- [YOUR OBJECTIVE]: A single figure is required: the number of lines in the data below that hold the word "scrollbar".

(Stored items from a collection)
########
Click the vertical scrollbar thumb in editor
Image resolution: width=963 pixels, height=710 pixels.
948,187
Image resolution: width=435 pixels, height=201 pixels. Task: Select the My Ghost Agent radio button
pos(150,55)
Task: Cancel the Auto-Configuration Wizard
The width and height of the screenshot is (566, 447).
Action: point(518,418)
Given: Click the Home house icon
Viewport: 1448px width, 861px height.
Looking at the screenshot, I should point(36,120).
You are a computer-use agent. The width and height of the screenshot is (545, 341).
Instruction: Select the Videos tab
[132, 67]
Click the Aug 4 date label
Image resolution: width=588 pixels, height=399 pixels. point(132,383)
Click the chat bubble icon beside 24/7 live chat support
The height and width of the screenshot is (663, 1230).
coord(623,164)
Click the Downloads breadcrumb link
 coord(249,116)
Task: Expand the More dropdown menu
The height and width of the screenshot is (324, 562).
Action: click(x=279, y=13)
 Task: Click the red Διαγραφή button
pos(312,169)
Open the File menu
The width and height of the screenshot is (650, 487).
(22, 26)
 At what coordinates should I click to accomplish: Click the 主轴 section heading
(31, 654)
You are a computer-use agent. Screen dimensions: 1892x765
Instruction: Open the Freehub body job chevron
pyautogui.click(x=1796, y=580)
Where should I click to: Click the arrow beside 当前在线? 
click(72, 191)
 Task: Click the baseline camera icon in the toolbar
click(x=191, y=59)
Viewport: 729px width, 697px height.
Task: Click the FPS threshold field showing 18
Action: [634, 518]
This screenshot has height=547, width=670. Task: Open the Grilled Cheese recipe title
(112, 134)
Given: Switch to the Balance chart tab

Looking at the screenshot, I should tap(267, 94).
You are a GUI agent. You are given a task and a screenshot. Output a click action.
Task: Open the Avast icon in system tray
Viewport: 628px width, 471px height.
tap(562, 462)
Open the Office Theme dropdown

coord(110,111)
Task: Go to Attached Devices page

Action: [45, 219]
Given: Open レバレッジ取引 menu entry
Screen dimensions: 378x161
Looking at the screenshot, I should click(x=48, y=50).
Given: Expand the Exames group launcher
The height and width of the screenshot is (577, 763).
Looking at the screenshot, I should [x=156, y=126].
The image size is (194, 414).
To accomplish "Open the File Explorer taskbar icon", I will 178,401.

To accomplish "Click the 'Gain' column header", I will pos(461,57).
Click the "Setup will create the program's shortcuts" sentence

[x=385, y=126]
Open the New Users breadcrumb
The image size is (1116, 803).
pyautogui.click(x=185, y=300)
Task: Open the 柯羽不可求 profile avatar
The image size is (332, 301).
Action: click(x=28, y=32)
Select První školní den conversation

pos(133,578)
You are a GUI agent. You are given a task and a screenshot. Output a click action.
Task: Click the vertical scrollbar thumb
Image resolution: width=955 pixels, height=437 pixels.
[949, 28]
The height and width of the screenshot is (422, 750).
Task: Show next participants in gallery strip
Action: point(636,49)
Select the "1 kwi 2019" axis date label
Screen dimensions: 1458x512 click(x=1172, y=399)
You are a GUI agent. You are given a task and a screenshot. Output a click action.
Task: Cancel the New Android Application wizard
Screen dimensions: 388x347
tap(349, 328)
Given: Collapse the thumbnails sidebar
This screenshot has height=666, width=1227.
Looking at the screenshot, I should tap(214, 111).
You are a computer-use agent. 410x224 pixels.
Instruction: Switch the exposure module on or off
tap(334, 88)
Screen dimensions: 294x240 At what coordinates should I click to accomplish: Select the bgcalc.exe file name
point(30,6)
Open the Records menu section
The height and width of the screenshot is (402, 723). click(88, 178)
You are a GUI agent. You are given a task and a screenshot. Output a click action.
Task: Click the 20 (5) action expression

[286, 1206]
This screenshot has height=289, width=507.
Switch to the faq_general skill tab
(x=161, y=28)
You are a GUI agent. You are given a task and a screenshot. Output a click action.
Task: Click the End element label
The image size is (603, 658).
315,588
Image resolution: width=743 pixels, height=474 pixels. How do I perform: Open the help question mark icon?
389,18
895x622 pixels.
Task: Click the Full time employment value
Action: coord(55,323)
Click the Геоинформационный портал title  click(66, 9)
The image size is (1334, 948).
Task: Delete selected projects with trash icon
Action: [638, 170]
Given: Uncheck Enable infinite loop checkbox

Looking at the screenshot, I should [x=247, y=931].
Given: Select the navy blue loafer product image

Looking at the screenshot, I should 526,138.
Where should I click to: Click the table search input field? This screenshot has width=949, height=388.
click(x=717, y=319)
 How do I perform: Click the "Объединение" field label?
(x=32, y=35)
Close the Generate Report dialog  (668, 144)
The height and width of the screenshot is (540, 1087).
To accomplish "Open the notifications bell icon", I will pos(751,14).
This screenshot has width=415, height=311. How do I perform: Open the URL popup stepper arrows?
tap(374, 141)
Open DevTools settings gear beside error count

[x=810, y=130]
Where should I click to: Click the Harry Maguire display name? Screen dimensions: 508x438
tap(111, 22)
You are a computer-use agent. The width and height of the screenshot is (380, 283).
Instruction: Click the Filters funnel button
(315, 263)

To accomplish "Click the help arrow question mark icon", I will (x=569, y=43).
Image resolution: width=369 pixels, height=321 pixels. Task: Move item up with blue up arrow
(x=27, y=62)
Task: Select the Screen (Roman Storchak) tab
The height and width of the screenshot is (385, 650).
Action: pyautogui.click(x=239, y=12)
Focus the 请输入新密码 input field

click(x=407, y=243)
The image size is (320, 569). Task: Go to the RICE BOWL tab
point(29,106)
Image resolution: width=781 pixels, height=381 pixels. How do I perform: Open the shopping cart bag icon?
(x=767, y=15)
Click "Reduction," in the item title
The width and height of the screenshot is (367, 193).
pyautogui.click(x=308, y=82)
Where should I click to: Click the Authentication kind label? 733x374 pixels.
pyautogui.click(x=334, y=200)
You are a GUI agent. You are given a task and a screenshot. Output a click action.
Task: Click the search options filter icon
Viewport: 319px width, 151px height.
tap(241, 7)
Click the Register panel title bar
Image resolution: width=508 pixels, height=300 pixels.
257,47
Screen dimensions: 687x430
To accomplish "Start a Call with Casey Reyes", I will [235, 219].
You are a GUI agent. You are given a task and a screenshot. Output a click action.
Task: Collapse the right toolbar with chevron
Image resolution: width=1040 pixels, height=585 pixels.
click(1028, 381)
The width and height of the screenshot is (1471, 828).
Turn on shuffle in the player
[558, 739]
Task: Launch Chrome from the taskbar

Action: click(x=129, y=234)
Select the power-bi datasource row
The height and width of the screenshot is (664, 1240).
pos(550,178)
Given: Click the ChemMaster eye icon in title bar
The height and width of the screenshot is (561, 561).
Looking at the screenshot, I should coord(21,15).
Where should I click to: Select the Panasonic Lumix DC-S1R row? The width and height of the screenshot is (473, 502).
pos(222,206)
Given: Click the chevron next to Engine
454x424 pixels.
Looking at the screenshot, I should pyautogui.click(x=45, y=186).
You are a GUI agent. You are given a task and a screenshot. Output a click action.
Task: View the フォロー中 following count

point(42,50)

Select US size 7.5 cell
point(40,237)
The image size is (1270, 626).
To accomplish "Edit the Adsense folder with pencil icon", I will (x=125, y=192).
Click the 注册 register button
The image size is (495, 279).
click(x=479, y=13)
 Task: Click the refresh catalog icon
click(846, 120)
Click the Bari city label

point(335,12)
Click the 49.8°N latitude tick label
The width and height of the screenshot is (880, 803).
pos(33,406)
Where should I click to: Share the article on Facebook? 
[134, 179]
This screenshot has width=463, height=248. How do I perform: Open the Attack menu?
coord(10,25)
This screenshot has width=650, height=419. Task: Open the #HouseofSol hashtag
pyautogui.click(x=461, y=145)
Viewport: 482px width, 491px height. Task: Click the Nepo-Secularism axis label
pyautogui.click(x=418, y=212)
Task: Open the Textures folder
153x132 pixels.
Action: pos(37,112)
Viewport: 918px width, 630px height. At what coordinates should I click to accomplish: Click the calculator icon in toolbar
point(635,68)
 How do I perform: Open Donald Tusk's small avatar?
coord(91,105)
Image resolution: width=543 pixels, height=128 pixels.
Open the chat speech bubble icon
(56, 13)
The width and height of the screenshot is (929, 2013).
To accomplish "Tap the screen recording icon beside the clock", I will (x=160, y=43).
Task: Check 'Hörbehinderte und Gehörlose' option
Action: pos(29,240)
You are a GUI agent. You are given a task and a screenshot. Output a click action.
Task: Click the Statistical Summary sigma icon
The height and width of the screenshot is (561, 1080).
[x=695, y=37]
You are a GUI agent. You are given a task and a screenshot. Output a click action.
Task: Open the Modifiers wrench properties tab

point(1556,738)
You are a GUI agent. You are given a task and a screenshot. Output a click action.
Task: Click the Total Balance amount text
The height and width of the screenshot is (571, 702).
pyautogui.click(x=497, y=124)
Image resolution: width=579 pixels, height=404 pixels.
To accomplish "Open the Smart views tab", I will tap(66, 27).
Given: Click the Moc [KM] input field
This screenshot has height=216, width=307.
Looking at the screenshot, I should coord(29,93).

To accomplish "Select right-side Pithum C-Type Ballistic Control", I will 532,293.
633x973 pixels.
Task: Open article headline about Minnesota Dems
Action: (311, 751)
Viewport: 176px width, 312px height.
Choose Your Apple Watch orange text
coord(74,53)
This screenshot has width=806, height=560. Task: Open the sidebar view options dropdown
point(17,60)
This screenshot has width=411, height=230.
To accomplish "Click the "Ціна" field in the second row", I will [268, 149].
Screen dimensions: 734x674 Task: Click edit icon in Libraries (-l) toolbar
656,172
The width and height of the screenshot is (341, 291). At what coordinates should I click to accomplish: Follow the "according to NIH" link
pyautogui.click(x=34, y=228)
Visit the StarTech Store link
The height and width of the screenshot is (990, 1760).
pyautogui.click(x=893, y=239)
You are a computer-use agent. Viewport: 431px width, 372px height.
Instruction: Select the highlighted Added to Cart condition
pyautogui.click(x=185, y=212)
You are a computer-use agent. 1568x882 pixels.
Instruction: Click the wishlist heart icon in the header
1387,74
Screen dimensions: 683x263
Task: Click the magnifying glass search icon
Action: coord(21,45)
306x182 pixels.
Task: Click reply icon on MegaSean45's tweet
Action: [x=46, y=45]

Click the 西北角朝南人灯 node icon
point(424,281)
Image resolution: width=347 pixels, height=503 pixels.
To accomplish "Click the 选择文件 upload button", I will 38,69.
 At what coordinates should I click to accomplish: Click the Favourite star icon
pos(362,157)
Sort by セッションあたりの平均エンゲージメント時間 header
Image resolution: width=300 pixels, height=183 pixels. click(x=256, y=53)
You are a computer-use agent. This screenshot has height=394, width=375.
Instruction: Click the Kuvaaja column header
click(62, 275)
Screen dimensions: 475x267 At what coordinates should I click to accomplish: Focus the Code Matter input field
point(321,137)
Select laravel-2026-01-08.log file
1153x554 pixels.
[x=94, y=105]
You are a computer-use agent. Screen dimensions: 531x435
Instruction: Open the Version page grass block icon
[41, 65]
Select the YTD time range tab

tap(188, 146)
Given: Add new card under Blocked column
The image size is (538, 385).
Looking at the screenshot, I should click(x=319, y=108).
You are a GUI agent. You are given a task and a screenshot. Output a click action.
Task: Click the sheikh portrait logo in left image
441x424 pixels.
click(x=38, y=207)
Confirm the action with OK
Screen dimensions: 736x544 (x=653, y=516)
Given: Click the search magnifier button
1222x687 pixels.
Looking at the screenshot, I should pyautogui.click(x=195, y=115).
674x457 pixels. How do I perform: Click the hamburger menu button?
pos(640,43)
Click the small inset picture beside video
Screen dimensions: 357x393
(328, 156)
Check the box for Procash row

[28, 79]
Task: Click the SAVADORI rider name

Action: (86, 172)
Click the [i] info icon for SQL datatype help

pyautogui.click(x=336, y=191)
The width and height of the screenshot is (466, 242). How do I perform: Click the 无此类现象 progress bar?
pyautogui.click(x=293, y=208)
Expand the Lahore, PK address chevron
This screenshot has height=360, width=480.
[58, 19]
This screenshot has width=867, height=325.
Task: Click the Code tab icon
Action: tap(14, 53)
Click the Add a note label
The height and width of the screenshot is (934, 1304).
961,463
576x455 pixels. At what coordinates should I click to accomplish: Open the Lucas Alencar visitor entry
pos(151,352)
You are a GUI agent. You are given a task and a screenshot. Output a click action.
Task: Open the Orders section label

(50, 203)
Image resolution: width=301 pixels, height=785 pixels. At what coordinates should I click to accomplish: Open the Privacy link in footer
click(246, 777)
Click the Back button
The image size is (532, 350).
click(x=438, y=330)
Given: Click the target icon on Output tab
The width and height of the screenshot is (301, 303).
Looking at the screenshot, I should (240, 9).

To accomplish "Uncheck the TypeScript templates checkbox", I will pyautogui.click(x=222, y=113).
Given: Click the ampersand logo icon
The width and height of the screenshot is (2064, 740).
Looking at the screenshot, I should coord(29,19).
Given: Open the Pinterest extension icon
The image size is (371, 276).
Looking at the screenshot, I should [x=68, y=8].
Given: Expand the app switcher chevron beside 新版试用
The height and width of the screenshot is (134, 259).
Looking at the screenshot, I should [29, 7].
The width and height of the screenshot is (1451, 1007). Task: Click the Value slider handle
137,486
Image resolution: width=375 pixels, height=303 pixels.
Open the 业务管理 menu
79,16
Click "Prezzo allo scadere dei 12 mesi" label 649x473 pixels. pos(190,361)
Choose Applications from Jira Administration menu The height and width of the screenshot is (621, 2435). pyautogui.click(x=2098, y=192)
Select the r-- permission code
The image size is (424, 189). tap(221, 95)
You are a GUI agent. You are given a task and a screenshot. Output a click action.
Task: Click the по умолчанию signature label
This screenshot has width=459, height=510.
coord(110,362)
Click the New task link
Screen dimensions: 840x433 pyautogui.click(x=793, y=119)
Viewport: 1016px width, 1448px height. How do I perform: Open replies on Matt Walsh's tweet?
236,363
########
- [ANSWER SPACE]: 2